Problem description: Lines outside the range are not wanted. Give again exactly the lines between the line holding "Såsgryta, blå (875, 1368)" and the line holding "[tab] (72, 1070)", inclusive, from the listing below.
** Data records follows **
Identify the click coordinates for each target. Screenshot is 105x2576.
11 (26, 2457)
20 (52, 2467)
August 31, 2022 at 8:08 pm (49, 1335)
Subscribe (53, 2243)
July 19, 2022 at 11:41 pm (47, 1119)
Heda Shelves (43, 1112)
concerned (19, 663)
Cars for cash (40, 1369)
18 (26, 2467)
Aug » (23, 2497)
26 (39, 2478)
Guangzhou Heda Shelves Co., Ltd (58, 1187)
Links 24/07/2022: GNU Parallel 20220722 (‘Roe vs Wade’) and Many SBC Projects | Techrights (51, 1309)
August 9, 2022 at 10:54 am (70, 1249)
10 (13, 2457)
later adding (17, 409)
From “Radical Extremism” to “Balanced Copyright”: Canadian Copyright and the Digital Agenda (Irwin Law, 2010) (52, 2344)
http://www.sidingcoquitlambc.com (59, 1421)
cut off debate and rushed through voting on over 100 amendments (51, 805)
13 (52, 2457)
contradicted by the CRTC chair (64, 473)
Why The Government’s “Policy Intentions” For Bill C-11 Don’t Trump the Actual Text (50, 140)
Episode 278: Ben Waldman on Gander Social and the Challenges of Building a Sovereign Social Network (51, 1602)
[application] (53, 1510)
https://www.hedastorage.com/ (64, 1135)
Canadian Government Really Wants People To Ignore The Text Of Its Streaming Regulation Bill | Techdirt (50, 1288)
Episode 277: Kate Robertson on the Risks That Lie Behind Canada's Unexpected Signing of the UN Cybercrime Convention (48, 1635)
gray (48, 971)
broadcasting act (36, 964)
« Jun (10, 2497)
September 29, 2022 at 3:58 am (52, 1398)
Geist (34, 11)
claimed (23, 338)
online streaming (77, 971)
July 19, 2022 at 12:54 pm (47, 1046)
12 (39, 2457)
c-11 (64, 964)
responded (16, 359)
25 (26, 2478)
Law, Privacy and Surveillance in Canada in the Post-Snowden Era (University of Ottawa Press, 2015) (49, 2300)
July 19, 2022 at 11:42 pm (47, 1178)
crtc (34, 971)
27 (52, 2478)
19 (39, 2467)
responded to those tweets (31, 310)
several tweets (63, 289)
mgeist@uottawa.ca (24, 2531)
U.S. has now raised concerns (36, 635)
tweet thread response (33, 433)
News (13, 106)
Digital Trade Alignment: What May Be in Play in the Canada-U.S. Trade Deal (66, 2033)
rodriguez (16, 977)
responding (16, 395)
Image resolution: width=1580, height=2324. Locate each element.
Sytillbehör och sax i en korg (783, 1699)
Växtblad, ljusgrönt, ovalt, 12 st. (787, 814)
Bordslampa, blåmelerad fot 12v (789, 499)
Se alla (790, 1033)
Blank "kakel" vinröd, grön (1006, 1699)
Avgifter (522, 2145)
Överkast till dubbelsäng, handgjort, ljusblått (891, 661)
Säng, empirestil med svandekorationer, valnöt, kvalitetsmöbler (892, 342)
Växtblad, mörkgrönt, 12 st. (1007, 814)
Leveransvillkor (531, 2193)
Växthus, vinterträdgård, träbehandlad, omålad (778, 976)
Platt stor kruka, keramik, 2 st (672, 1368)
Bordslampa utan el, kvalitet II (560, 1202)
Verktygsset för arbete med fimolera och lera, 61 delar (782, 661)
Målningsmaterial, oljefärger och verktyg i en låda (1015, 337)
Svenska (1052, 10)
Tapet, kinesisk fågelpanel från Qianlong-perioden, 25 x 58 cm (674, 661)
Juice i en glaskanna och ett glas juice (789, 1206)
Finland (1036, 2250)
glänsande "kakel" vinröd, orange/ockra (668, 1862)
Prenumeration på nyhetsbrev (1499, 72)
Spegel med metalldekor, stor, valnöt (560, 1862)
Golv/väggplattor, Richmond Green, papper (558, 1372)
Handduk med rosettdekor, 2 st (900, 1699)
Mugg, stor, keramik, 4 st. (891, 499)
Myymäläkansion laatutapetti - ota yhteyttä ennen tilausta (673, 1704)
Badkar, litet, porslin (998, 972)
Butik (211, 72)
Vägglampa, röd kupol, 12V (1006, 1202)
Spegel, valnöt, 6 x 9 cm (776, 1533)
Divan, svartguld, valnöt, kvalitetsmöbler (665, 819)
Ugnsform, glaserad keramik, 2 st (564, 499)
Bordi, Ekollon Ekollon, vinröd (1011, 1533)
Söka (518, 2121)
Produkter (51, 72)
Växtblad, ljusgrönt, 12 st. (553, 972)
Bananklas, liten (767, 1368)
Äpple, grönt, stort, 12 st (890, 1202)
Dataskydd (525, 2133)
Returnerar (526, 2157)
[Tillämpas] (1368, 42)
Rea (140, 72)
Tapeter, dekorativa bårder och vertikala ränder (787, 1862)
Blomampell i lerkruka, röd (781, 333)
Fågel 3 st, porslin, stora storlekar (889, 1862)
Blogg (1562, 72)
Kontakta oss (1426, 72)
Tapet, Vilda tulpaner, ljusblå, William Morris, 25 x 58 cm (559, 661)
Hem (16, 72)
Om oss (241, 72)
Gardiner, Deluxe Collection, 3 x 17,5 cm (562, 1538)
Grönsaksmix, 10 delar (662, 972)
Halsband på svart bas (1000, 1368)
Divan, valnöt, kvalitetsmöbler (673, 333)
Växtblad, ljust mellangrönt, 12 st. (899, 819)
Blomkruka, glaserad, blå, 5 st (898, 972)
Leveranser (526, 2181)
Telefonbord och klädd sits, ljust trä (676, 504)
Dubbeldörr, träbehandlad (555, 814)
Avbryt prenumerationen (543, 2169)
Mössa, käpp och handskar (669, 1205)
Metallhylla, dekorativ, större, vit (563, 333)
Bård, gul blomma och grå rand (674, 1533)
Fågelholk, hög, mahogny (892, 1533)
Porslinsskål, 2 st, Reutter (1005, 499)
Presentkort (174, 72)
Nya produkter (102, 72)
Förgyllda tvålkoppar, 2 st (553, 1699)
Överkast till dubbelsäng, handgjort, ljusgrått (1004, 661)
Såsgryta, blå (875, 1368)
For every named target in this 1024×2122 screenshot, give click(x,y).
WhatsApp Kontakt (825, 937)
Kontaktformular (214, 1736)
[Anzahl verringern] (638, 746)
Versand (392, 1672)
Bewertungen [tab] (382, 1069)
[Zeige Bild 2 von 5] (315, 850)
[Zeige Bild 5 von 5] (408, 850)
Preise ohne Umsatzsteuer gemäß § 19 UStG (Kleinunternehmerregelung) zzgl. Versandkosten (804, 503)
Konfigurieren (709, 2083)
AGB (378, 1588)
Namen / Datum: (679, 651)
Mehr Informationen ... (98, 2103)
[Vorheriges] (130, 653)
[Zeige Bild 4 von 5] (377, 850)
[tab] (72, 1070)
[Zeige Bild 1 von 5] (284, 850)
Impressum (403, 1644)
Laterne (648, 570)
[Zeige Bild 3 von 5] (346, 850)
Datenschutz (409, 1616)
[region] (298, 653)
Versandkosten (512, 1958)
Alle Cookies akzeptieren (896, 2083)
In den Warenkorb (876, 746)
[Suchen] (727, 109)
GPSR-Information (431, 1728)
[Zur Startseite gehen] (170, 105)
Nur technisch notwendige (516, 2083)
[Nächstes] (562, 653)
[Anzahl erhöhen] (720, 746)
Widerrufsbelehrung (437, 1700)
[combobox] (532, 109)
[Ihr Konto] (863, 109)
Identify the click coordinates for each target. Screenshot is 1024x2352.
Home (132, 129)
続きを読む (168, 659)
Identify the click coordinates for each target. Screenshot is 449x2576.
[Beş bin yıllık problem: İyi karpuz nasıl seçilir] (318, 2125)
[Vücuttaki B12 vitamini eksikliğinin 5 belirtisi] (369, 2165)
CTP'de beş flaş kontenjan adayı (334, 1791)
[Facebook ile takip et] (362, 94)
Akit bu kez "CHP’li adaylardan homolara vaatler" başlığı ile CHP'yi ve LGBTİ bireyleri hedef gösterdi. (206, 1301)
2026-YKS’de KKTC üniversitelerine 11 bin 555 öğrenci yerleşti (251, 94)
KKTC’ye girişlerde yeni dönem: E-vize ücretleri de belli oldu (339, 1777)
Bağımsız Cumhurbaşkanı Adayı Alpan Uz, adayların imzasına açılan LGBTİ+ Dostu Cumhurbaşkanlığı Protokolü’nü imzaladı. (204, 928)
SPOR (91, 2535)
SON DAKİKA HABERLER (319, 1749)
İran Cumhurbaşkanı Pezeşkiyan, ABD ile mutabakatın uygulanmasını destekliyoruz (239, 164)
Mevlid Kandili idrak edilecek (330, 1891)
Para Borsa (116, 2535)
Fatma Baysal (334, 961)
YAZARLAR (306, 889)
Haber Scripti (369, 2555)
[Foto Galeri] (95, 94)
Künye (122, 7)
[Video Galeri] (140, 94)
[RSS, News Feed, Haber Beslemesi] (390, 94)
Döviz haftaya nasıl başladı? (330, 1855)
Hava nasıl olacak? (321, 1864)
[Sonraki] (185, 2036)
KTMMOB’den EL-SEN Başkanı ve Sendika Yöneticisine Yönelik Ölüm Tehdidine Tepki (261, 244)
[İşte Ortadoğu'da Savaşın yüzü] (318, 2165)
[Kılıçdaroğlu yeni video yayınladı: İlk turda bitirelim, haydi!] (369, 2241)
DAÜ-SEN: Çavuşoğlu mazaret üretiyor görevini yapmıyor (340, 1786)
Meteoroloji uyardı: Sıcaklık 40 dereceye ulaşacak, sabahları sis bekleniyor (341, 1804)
** End of Data records **
Answer:
Såsgryta, blå (875, 1368)
For every named target in this 1024×2122 screenshot, give click(x,y).
WhatsApp Kontakt (825, 937)
Kontaktformular (214, 1736)
[Anzahl verringern] (638, 746)
Versand (392, 1672)
Bewertungen [tab] (382, 1069)
[Zeige Bild 2 von 5] (315, 850)
[Zeige Bild 5 von 5] (408, 850)
Preise ohne Umsatzsteuer gemäß § 19 UStG (Kleinunternehmerregelung) zzgl. Versandkosten (804, 503)
Konfigurieren (709, 2083)
AGB (378, 1588)
Namen / Datum: (679, 651)
Mehr Informationen ... (98, 2103)
[Vorheriges] (130, 653)
[Zeige Bild 4 von 5] (377, 850)
[tab] (72, 1070)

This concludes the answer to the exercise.